[DATA EXCERPTS]
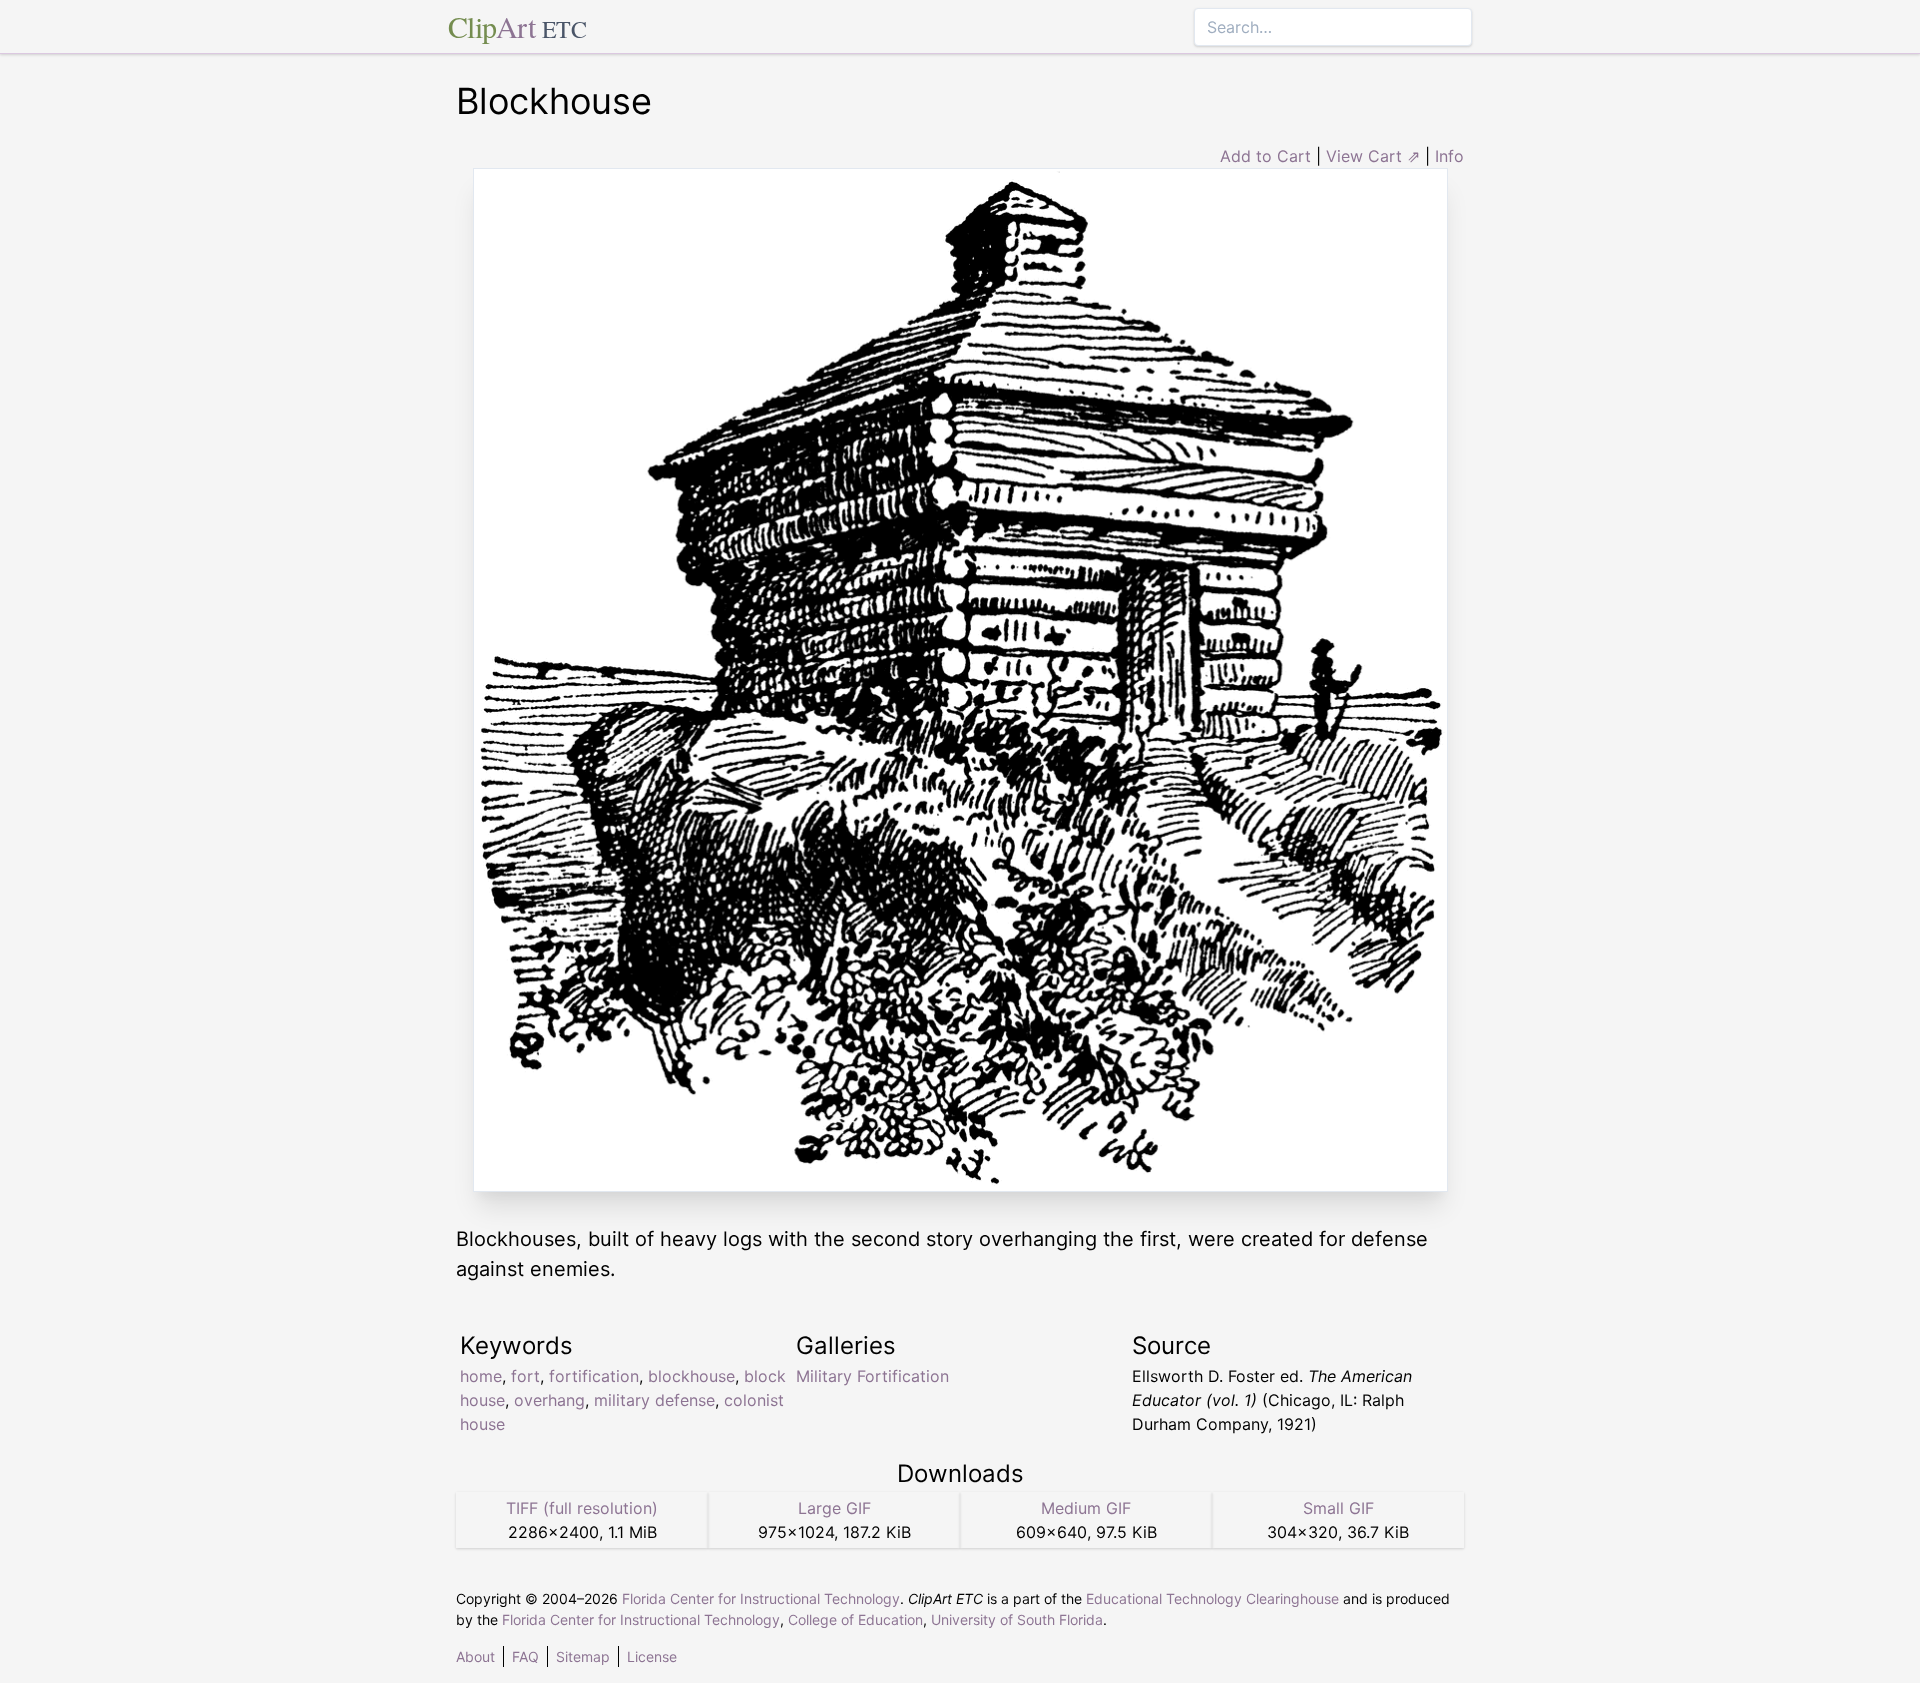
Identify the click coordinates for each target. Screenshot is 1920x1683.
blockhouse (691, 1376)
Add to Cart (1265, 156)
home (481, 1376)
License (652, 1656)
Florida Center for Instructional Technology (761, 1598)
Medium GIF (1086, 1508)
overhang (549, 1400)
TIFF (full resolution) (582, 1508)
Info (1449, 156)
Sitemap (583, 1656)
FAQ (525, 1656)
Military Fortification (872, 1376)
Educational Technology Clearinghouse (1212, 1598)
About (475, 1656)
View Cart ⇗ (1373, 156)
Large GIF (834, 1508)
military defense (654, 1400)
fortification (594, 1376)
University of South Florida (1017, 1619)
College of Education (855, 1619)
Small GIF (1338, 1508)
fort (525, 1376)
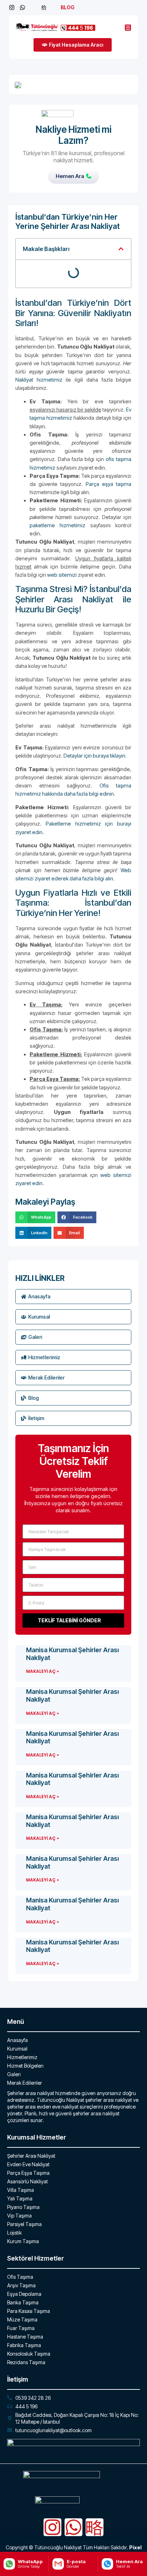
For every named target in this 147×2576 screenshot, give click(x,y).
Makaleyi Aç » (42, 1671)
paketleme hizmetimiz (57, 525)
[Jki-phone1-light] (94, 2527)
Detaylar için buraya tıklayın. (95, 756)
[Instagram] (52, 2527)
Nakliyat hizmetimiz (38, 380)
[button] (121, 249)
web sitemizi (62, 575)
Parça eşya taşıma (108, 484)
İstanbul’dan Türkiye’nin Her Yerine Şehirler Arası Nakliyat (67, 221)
[/DATA EXCERPTS]
[DATA EXCERPTS]
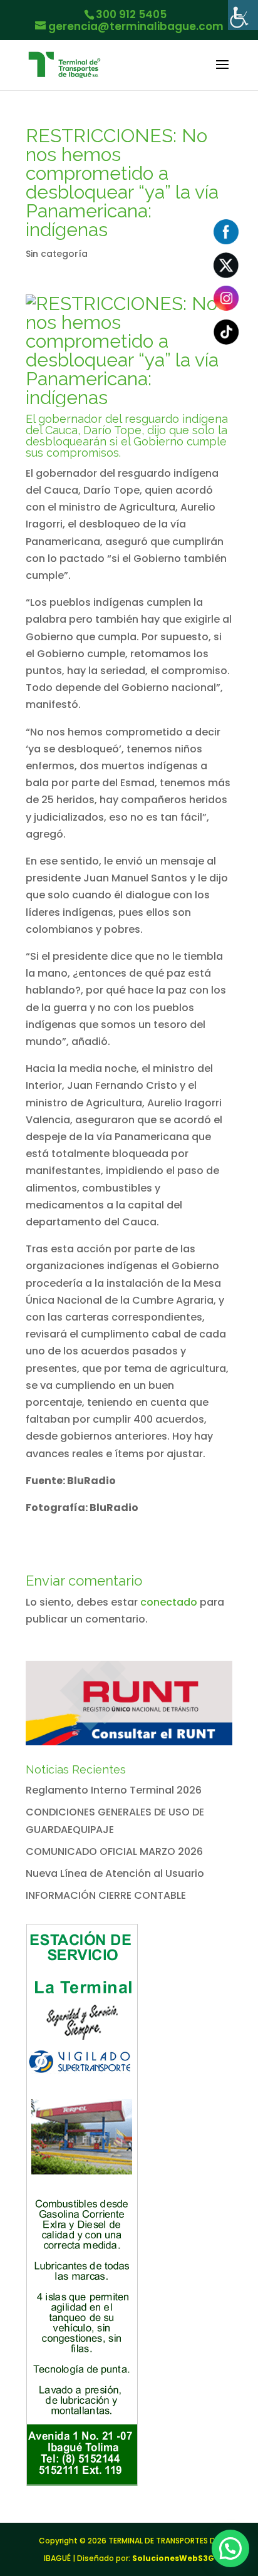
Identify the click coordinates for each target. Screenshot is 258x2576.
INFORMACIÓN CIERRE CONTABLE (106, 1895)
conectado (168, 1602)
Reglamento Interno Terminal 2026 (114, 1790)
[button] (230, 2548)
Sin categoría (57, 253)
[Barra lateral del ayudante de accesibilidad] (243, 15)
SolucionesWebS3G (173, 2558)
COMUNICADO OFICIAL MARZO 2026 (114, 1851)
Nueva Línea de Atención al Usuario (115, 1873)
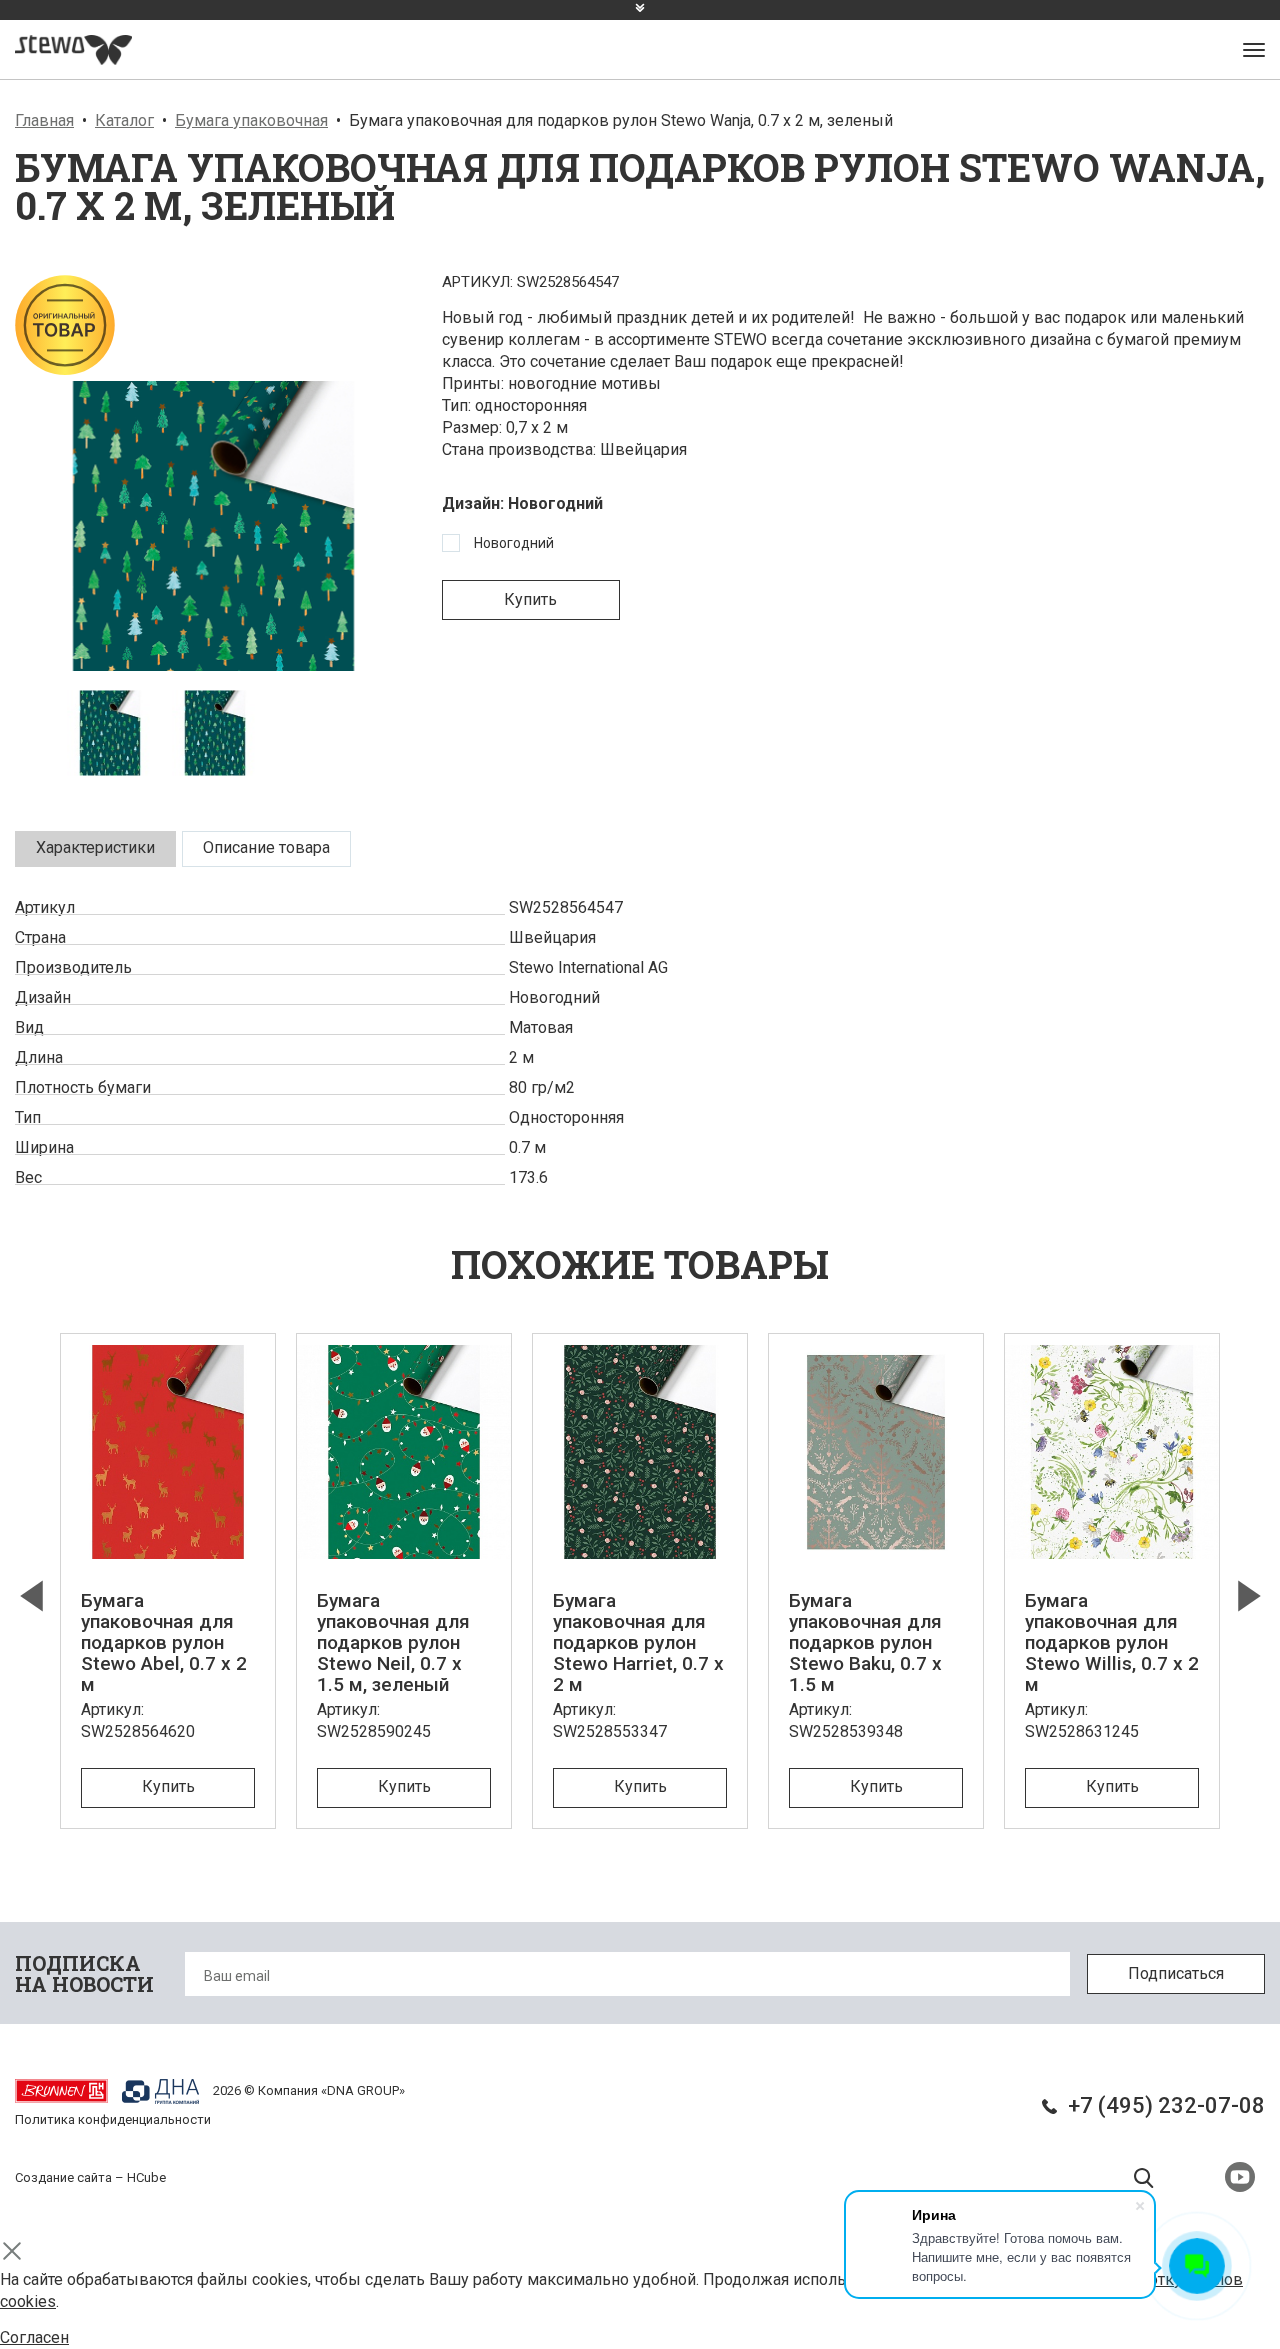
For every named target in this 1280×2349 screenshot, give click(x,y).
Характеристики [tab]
[/DATA EXCERPTS]
# [ACTIVITY]
The lines you need are those with the word "Identify"; list them from the entries.

# [WRITTEN RESPONSE]
Identify the click coordinates for each target. Screenshot is 1920x1683.
Identify the click coordinates for each target. Screenshot is 258x2576.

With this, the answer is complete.